Vogelzählungen auf den Außensänden

Lange Tage im Weltnaturerbe Wattenmeer

Seit Ende März sind die Tage so lang, dass drei Gezeiten im Hellen liegen können. Damit sind wieder die ganztägigen Vogelzähltouren hinaus auf die Außensände im Nationalpark möglich.

Jeweils zur Springtide um Vollmond oder Neumond starten unsere Freiwilligen frühmorgens zu langen Wattwanderungen durch den Nationalpark hinaus auf "ihren" Sand. Mittags liegen die Sandbänke wie Inseln im Meer. Dann zählen die Teams die Zugvögel, die dort in großen Schwärmen rasten bevor sie mit der Ebbe wieder auf dem Watt Nahrung suchen können. Mit dem ablaufenden Wasser machen sich auch die Zählerinnen und Zähler wieder auf den Heimweg übers Watt.
Die Bilder zeigen Eindrücke unserer Zählerinnen von Hooge, die vorige Woche tagsüber auf dem Japsand und zur Unterstützung des Vogelwarts vom Verein Jordsand auf dem Norderoogsand unterwegs waren. Ähnlich gehen auch die Freiwilligen von Büsum wieder im Zwei-Wochen-Rhythmus zum Blauortsand hinaus und die von Pellworm zum Süderoogsand. Lange Tage im Weltnaturerbe Wattenmeer!

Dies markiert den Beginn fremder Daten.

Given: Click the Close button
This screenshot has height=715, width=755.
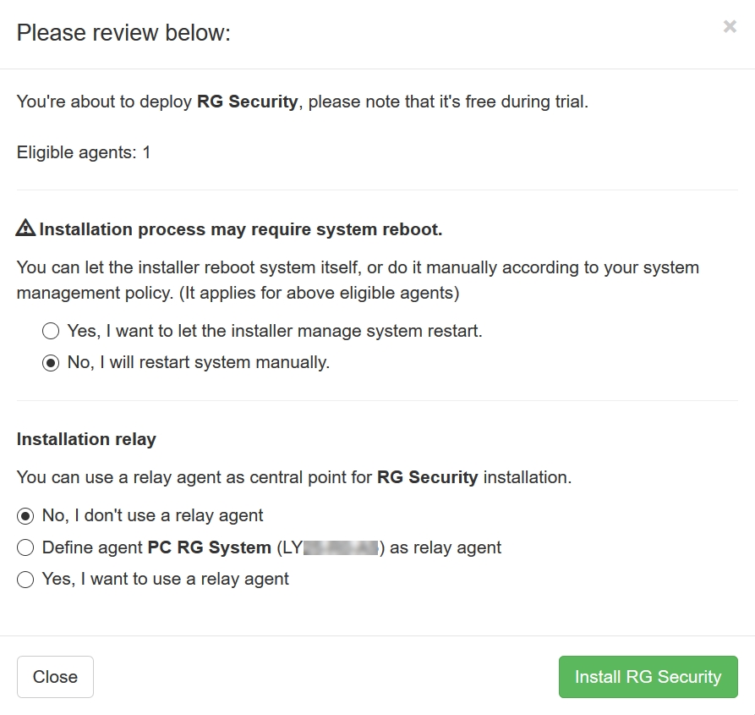Looking at the screenshot, I should point(55,676).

Vogelzählerin mit Fernrohr und Notizbuch auf dem Japsand
Natalie war mit Hanna vormittags von Hooge zum Japsand gestartet, um hier mittags die Vögel zu zählen.
Vogelzähl-Fernrohr auf dem Norderoogsand
Judith lief mit dem Norderooger Vogelwart Sebastian hinaus auf den Norderoogsand.
Fernrohr in den Dünen auf Norderoogsand
Der Norderoogsand entwickelt sich seit Jahren zu einer richtigen Düneninsel. Spannende natürliche Dynamik weit draußen im Nationalpark.
Am Abend über das Watt nach Hooge
Erst zum Abend gibt die Ebbe wieder den Rückweg nach Hallig Hooge frei.